**Stated problem**
Retype, with no changes, the entries starting with the line that contains "Given: Click the 14 price axis label" and going on through the line that contains "Action: [x=19, y=165]".

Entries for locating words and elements
⟨

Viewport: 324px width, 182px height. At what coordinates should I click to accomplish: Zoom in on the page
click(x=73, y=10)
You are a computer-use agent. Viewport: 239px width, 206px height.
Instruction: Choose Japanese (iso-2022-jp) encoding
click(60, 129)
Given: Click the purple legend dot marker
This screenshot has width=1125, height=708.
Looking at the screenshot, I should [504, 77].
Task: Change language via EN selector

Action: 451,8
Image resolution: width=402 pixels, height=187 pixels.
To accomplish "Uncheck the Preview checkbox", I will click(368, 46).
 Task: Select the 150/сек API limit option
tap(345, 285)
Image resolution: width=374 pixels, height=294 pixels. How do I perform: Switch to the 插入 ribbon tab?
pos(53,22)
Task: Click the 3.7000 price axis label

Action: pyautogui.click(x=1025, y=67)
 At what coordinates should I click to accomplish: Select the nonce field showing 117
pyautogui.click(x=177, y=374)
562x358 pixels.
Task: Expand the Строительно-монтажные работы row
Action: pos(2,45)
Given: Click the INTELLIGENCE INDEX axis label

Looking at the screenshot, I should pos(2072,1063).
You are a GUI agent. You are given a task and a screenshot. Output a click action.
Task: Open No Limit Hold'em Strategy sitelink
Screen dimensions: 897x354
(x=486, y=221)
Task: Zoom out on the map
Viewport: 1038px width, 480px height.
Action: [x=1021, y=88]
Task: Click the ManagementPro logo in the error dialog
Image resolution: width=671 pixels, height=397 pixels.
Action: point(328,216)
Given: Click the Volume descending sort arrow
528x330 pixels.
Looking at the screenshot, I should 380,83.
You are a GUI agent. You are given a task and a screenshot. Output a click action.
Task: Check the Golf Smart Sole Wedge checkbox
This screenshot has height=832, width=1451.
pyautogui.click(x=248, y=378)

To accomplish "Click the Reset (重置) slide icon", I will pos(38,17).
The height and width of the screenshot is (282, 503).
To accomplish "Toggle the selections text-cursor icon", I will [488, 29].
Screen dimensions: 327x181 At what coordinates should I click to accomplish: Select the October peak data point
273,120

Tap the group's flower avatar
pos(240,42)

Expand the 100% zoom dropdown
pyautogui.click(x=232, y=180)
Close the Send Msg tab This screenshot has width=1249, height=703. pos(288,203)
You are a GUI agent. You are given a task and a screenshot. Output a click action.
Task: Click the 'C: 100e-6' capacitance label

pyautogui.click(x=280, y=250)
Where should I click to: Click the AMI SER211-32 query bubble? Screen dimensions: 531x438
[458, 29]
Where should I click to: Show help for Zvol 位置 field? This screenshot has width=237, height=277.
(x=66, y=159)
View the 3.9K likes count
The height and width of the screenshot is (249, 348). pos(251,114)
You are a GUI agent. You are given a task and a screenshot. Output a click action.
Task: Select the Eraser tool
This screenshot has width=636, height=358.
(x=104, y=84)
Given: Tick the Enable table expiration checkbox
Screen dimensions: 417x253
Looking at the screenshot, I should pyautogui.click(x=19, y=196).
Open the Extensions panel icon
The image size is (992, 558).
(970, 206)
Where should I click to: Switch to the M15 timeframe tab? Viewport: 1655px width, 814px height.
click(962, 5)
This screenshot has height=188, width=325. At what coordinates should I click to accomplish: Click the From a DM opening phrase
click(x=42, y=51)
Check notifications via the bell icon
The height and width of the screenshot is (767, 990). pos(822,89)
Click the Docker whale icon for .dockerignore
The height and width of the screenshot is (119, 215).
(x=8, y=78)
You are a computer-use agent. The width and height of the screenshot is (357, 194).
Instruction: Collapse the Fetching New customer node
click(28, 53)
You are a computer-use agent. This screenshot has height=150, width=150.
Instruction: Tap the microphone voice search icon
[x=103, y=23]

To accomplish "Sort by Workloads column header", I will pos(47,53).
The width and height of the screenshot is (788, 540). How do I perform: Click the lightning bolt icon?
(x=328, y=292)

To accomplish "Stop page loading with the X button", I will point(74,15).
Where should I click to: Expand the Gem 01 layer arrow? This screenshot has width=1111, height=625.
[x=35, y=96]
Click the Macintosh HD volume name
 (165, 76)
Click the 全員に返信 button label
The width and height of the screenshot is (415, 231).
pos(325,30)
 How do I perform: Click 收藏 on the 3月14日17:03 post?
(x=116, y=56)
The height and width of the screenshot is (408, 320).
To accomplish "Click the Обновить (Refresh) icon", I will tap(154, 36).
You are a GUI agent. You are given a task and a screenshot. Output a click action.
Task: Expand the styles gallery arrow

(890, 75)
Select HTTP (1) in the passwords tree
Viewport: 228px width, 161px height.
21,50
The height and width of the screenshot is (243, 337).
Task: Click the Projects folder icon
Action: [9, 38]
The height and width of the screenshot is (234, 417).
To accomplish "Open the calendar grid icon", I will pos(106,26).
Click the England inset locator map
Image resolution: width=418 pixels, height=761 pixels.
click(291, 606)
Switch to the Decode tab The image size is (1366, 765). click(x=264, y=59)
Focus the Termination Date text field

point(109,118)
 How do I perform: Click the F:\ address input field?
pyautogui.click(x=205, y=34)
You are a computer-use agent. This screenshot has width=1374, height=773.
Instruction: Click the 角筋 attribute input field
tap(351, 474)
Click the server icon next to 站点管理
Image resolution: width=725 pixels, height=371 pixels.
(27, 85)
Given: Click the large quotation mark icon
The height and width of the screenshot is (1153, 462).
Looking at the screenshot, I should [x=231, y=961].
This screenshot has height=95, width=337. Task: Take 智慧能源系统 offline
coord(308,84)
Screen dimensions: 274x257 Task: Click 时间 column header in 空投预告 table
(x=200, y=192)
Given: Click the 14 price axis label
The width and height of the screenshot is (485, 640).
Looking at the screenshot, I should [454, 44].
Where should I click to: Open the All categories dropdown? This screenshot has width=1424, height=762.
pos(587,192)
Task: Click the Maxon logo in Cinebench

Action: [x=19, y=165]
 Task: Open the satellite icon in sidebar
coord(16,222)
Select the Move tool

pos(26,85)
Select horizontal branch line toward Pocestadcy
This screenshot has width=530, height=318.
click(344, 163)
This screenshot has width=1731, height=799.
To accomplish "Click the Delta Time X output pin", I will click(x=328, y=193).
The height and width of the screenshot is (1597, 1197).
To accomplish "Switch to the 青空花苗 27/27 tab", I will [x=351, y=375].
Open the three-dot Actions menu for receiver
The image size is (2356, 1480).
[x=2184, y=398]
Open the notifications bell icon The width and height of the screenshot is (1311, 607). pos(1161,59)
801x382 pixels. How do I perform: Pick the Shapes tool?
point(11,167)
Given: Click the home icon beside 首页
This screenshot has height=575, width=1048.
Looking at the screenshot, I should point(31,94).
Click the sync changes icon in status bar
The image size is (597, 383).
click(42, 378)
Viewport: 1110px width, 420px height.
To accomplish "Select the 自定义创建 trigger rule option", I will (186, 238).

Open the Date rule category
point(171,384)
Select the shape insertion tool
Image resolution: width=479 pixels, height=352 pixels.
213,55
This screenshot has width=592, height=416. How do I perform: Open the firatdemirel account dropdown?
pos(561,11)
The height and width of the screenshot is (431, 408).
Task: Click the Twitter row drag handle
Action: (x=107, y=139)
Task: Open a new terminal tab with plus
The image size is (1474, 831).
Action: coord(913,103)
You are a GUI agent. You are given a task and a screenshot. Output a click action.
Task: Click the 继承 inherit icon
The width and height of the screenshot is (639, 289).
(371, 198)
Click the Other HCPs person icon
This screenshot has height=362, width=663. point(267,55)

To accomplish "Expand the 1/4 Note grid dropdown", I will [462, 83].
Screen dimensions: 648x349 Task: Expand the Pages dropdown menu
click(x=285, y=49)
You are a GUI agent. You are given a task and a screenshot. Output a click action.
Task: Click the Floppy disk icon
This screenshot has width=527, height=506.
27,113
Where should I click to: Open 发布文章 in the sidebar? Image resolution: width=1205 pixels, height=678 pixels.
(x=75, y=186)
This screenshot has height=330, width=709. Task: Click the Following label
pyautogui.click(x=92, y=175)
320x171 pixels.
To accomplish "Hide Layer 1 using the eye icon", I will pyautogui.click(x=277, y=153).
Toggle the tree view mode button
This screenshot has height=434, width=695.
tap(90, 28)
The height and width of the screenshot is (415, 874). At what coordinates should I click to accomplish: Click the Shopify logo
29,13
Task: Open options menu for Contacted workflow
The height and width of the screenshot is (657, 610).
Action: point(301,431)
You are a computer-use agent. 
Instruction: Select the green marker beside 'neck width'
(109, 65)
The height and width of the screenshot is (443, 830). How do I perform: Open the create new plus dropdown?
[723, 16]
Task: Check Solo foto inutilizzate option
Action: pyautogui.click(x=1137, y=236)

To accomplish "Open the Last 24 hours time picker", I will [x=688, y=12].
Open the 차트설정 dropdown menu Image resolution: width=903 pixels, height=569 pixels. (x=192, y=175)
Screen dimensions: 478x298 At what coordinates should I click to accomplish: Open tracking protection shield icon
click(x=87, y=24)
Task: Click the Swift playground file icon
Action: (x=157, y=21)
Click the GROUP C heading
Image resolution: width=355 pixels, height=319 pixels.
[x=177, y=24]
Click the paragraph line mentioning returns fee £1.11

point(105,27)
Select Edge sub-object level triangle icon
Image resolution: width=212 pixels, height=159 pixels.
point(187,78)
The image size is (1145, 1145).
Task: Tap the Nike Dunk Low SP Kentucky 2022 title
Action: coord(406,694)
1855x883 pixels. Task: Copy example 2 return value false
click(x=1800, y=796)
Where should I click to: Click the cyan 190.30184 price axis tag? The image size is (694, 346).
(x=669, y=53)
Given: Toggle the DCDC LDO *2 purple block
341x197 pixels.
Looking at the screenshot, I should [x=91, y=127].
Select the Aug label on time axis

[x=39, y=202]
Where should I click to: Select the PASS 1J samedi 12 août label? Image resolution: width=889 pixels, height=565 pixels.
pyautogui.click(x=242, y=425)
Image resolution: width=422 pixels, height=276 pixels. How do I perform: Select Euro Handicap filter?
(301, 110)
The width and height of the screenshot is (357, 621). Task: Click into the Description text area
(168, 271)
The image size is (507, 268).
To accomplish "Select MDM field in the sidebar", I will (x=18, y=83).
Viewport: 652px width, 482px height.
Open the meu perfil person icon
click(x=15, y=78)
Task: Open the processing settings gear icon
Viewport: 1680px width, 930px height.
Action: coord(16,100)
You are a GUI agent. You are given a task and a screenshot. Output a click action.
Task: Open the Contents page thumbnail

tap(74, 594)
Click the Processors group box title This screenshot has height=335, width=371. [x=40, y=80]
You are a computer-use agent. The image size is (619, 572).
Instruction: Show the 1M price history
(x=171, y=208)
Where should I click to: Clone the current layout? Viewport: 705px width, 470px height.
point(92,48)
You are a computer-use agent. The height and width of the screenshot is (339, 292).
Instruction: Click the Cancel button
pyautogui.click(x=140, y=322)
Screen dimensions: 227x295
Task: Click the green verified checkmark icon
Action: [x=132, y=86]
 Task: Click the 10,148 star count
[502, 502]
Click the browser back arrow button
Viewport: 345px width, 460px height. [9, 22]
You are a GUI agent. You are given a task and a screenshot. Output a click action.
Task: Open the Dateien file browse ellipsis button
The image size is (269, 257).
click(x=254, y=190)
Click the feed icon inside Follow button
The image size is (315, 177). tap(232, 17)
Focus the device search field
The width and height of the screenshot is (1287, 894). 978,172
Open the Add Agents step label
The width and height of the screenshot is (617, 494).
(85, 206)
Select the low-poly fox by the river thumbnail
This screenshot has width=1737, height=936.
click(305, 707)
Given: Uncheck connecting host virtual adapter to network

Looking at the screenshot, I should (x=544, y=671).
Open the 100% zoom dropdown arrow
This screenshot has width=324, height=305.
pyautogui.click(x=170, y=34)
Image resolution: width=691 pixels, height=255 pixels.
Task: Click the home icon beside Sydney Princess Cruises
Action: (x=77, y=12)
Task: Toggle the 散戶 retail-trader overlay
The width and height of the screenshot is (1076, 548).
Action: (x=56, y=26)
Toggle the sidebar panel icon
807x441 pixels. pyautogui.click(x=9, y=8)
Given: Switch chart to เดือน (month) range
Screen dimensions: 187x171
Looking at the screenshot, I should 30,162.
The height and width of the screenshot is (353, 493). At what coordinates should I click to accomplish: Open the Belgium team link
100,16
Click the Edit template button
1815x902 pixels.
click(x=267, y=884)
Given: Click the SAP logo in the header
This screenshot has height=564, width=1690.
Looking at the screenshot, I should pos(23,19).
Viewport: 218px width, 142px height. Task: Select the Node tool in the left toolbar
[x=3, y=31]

⟩

**Task response**
Given: Click the 14 price axis label
The width and height of the screenshot is (485, 640).
Looking at the screenshot, I should [454, 44].
Where should I click to: Open the All categories dropdown? This screenshot has width=1424, height=762.
pos(587,192)
Task: Click the Maxon logo in Cinebench

Action: [x=19, y=165]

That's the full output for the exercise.